Body Mass Index (BMI): computed from the height and weight of the respondent - weight divided by height squared (Kg/m2). The BMI was further classified into four categories; underweight (BMI < 18.5 Kg/m2), normal (BMI 18.5-24.99 Kg/m2), overweight (BMI 25 -29.99 Kg/m2) and obese (BMI ≥ 30 Kg/m2 [15]. Waist circumference (WC) was used as surrogate for abdominal obesity, defined as a WC value > 94 cm in men and > 80 cm in women [16]. High cardiometabolic risk (CMR) as the waist-to -height ratio ≥ 0.5 [17].

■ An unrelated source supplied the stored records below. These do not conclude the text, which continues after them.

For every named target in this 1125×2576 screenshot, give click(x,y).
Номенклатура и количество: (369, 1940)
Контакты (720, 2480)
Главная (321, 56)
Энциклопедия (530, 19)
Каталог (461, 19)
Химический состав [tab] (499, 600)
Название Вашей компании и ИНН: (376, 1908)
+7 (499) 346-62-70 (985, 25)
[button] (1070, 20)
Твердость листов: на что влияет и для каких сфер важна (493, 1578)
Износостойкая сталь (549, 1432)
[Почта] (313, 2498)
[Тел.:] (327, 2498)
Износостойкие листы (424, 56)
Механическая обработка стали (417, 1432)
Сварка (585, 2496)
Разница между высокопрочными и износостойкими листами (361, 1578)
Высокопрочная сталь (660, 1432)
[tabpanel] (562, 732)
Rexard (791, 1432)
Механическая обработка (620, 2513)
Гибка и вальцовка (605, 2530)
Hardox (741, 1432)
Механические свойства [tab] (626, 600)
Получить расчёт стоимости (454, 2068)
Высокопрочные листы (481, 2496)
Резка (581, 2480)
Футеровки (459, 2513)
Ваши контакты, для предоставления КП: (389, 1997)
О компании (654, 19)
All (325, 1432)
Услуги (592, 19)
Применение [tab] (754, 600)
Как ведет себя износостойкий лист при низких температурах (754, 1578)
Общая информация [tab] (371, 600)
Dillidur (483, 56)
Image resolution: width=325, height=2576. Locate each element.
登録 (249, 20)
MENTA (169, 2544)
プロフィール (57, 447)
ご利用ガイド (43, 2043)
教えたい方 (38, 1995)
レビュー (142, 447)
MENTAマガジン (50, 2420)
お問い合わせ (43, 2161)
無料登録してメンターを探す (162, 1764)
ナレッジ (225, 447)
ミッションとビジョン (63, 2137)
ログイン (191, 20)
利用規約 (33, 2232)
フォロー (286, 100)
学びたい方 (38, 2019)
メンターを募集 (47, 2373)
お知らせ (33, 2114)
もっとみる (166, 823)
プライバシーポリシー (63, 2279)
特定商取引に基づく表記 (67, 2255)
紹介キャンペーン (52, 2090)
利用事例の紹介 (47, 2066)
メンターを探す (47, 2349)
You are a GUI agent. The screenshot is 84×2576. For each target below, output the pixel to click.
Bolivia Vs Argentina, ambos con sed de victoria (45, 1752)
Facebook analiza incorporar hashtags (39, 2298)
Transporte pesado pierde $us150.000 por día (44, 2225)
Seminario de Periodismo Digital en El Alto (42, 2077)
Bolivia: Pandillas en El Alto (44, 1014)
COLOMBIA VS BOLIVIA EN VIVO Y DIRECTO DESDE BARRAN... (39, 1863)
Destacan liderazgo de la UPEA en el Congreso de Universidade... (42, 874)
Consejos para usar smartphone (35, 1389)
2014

Harmful use of alcohol was defined as consumption of more than 1 standard drink (which is the amount of alcohol you find in a small beer, one glass of wine, or one tot of spirits per day for females and more than 2 standard drinks for males [18]. Smoking was defined as current use of smoked or smokeless tobacco [19]. According to 2013–2014 DRC Demographic and Health Survey (DHS), low, middle and high socioeconomic status (SES) scores were defined as 0–3, 4–8 and > 9 respectively [20].
Statistical analyzes
Data were presented as the mean and standard deviation for the normally distributed continuous variables. the absolute and relative frequencies were used to illustrate the qualitative variables. The student's t test was used to compare group means. However, we used Pearson's chi-square or Fischer's exact test to compare the proportions. The factors associated with arterial hypertension were sought using a logistic regression test with calculation of the odds ratio and their confidence intervals finally to estimate the degree of association. p < 0.05 was the significance level statistical. Analyzes were performed using SPSS for Windows version 21 software.
Ethical approval
This research was conducted in strict compliance with the recommendations of the Helsinki Declaration III. The three principles of research ethics were respected, namely: respect for the human person, beneficence and justice. Respect for the human person was ensured by the anonymity system enshrined in the data collection sheets where the name was replaced by a code known only to the investigator (confidentiality required); beneficence was assured by the absence of morbidity associated with this study. Respect for justice was guaranteed by the free consent of the respondents to participate in the study and the right of the latter to withdraw from it at any time. All participants were informed of the objectives of the study, the conditions for participation and the procedure for clinical and para-clinical examinations. The research protocol for this study was submitted and presented to the medical ethics committee of the School of Public Health of University of Kinshasa and whose approval number is referenced ESP / CE / 054/2018.